___ The input ___

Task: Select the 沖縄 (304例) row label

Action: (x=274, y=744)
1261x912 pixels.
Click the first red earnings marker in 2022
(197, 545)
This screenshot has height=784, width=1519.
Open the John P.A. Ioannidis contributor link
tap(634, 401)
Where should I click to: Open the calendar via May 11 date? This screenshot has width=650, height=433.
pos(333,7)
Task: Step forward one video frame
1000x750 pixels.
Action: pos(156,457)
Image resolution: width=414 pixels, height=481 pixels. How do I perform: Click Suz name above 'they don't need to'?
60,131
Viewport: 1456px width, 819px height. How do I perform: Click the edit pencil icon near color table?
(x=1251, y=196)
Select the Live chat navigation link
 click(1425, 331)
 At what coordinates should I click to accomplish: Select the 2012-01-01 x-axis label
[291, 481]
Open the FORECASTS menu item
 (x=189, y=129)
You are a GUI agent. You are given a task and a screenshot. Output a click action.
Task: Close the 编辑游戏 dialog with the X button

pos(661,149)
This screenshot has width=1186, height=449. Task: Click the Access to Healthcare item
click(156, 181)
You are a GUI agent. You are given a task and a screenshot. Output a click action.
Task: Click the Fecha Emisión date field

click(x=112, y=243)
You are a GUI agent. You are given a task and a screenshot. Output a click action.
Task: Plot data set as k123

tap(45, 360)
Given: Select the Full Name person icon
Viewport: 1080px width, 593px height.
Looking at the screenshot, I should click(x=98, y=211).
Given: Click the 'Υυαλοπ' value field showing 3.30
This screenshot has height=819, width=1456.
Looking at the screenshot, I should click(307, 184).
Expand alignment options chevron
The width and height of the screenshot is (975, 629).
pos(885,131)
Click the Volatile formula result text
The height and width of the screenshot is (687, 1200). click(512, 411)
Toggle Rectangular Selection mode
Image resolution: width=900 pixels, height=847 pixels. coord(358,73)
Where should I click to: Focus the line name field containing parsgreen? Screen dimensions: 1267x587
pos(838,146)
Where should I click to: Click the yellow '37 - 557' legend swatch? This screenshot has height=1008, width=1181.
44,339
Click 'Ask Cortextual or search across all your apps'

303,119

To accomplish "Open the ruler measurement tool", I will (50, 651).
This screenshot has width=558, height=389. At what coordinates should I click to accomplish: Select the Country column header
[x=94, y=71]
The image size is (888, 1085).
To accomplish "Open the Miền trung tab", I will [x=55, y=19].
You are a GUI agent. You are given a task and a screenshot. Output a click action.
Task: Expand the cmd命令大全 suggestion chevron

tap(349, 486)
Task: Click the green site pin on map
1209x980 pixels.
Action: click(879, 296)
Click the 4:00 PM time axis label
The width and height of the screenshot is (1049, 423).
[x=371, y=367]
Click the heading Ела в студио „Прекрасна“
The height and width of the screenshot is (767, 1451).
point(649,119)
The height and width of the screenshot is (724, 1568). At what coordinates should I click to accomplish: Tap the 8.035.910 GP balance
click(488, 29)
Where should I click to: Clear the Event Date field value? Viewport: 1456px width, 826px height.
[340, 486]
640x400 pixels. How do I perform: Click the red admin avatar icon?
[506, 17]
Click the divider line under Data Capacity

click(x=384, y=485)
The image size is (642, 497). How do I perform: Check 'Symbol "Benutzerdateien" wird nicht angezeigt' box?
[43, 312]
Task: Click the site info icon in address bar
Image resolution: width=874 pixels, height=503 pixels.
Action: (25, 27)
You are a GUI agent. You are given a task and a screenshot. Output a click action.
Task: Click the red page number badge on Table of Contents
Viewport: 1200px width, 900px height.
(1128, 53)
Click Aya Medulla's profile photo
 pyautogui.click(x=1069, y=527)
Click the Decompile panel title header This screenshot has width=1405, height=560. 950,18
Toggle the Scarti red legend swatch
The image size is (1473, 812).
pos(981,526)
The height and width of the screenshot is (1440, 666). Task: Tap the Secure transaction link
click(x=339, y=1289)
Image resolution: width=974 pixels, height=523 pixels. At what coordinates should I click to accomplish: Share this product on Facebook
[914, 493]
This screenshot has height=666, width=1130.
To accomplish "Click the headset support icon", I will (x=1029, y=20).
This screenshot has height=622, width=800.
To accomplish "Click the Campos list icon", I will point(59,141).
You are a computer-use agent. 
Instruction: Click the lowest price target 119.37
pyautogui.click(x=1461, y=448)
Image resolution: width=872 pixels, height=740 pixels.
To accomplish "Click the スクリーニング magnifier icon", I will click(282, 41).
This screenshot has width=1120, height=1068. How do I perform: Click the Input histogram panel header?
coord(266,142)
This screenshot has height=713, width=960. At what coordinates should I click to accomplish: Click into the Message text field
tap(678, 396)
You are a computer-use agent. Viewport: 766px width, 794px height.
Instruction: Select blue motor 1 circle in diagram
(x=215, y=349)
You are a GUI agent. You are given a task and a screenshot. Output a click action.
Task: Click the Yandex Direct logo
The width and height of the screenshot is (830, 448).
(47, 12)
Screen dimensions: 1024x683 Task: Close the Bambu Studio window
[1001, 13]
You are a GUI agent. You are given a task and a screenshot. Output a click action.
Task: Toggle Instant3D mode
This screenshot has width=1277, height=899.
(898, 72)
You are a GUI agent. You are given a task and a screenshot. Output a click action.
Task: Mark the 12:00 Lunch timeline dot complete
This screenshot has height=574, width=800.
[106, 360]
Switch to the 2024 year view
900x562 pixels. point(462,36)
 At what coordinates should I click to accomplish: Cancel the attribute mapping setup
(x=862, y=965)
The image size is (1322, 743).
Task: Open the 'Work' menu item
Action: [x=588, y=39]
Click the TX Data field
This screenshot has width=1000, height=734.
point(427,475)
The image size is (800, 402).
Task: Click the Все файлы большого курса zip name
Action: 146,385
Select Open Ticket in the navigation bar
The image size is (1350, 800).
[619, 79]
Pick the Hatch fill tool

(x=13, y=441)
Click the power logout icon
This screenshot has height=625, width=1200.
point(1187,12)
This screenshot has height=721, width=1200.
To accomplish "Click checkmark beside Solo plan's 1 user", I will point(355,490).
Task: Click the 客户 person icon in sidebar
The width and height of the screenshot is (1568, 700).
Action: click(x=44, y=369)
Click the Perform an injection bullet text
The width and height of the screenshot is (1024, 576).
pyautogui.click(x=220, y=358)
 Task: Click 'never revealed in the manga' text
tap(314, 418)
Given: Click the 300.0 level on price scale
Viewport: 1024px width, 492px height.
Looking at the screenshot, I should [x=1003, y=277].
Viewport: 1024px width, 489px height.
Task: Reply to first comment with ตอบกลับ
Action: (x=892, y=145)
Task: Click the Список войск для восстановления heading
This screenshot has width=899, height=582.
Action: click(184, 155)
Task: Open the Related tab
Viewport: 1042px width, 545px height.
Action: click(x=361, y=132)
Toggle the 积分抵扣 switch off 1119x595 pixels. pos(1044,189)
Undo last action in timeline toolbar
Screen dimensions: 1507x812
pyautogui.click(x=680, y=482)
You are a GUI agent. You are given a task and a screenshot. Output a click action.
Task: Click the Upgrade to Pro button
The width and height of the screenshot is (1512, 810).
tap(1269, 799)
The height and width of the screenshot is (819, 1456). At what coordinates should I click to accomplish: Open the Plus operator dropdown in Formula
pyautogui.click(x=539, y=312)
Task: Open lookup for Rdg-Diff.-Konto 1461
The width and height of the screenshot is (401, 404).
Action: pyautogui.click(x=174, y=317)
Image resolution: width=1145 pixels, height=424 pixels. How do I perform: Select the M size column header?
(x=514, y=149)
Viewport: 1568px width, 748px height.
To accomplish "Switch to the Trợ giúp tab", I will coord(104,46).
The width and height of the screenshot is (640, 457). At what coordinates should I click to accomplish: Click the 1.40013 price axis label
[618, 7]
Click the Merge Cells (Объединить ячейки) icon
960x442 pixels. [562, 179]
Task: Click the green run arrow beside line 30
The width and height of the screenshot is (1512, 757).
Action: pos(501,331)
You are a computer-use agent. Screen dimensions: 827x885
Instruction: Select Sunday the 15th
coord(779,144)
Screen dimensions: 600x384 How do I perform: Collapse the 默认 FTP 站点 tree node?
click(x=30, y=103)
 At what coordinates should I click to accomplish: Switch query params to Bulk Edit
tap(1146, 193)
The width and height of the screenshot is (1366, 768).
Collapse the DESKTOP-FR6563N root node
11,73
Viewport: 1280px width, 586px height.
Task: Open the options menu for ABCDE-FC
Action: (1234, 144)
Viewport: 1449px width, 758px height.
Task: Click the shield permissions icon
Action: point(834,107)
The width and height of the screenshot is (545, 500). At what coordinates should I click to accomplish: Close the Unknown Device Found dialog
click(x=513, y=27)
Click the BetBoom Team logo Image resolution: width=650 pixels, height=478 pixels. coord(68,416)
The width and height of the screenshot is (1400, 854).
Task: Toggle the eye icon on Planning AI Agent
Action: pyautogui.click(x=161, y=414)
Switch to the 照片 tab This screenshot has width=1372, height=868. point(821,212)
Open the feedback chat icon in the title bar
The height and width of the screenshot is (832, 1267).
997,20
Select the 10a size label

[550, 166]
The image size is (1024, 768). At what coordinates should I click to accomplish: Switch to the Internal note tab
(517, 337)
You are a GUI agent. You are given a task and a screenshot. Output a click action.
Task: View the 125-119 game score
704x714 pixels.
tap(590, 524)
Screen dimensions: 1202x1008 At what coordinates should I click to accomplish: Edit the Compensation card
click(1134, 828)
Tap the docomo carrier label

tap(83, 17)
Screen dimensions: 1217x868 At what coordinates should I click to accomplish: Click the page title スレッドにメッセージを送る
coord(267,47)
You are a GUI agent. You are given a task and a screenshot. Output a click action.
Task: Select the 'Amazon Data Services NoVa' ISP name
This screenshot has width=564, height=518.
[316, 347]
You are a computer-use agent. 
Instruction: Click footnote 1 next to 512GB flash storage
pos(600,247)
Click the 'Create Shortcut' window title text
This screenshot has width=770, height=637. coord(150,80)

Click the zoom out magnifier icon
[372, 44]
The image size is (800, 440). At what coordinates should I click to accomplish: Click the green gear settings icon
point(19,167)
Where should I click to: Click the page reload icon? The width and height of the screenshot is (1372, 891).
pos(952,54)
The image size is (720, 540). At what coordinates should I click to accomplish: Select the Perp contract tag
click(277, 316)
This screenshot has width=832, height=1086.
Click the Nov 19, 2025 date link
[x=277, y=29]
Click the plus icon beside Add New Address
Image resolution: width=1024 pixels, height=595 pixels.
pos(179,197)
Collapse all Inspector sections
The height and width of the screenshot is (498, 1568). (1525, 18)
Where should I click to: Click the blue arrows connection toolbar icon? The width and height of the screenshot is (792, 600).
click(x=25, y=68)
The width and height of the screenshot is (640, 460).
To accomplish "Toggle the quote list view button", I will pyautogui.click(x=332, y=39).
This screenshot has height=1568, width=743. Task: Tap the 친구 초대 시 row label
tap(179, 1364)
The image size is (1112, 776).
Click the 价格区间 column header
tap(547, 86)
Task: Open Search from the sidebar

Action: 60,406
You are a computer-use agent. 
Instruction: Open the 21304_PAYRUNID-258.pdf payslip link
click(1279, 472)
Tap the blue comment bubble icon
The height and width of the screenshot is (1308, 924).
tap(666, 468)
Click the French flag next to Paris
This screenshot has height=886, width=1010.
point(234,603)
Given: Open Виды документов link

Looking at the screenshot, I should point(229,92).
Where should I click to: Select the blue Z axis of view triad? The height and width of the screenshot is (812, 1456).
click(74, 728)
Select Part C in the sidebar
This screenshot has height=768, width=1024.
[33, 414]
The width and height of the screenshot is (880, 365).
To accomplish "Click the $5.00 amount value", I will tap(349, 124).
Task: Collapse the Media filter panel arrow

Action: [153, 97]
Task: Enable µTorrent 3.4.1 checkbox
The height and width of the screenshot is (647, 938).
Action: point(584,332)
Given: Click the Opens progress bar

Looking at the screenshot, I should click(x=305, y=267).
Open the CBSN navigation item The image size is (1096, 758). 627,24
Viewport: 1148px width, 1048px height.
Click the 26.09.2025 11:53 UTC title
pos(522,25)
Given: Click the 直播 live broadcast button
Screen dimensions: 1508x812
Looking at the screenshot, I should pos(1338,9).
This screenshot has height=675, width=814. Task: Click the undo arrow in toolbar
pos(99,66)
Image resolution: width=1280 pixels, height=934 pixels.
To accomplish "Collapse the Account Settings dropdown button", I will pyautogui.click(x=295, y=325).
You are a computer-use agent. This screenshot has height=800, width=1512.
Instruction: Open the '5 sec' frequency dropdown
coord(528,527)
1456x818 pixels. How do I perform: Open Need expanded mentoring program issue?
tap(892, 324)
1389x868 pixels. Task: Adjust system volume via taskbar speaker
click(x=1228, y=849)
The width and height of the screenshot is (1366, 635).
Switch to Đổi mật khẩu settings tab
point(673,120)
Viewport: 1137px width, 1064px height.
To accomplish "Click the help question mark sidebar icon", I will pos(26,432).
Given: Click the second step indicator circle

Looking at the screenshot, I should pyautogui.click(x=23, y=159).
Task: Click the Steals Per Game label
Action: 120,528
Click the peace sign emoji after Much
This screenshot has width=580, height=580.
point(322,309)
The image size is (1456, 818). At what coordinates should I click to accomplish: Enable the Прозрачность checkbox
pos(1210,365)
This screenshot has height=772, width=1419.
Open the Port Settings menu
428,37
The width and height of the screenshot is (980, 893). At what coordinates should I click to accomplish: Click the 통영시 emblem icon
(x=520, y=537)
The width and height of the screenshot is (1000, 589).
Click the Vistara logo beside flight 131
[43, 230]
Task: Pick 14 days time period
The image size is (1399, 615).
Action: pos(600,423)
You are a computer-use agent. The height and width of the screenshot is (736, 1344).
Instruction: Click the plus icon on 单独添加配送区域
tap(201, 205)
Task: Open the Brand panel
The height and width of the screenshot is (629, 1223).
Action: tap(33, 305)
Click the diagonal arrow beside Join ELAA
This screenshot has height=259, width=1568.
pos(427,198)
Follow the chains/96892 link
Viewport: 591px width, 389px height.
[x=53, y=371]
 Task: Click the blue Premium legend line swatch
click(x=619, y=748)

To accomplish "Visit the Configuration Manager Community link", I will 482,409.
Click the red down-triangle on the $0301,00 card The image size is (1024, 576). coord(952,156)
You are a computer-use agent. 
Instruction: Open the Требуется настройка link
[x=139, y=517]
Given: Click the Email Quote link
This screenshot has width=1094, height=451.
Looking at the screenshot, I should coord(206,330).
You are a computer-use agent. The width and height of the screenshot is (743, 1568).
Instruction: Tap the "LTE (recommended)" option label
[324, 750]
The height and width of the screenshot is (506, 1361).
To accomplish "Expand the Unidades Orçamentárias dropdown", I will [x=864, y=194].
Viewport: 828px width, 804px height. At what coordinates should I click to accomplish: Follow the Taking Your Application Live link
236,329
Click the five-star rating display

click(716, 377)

___

Exercise objective: In the data above, find the line that contains "Open the feedback chat icon in the title bar" and the line that contains "This screenshot has width=832, height=1086.". Repeat exactly those lines and every line between them, and only those.

Solution for this problem:
Open the feedback chat icon in the title bar
The height and width of the screenshot is (832, 1267).
997,20
Select the 10a size label

[550, 166]
The image size is (1024, 768). At what coordinates should I click to accomplish: Switch to the Internal note tab
(517, 337)
You are a GUI agent. You are given a task and a screenshot. Output a click action.
Task: View the 125-119 game score
704x714 pixels.
tap(590, 524)
Screen dimensions: 1202x1008 At what coordinates should I click to accomplish: Edit the Compensation card
click(1134, 828)
Tap the docomo carrier label

tap(83, 17)
Screen dimensions: 1217x868 At what coordinates should I click to accomplish: Click the page title スレッドにメッセージを送る
coord(267,47)
You are a GUI agent. You are given a task and a screenshot. Output a click action.
Task: Select the 'Amazon Data Services NoVa' ISP name
This screenshot has width=564, height=518.
[316, 347]
You are a computer-use agent. 
Instruction: Click footnote 1 next to 512GB flash storage
pos(600,247)
Click the 'Create Shortcut' window title text
This screenshot has width=770, height=637. coord(150,80)

Click the zoom out magnifier icon
[372, 44]
The image size is (800, 440). At what coordinates should I click to accomplish: Click the green gear settings icon
point(19,167)
Where should I click to: Click the page reload icon? The width and height of the screenshot is (1372, 891).
pos(952,54)
The image size is (720, 540). At what coordinates should I click to accomplish: Select the Perp contract tag
click(277, 316)
This screenshot has width=832, height=1086.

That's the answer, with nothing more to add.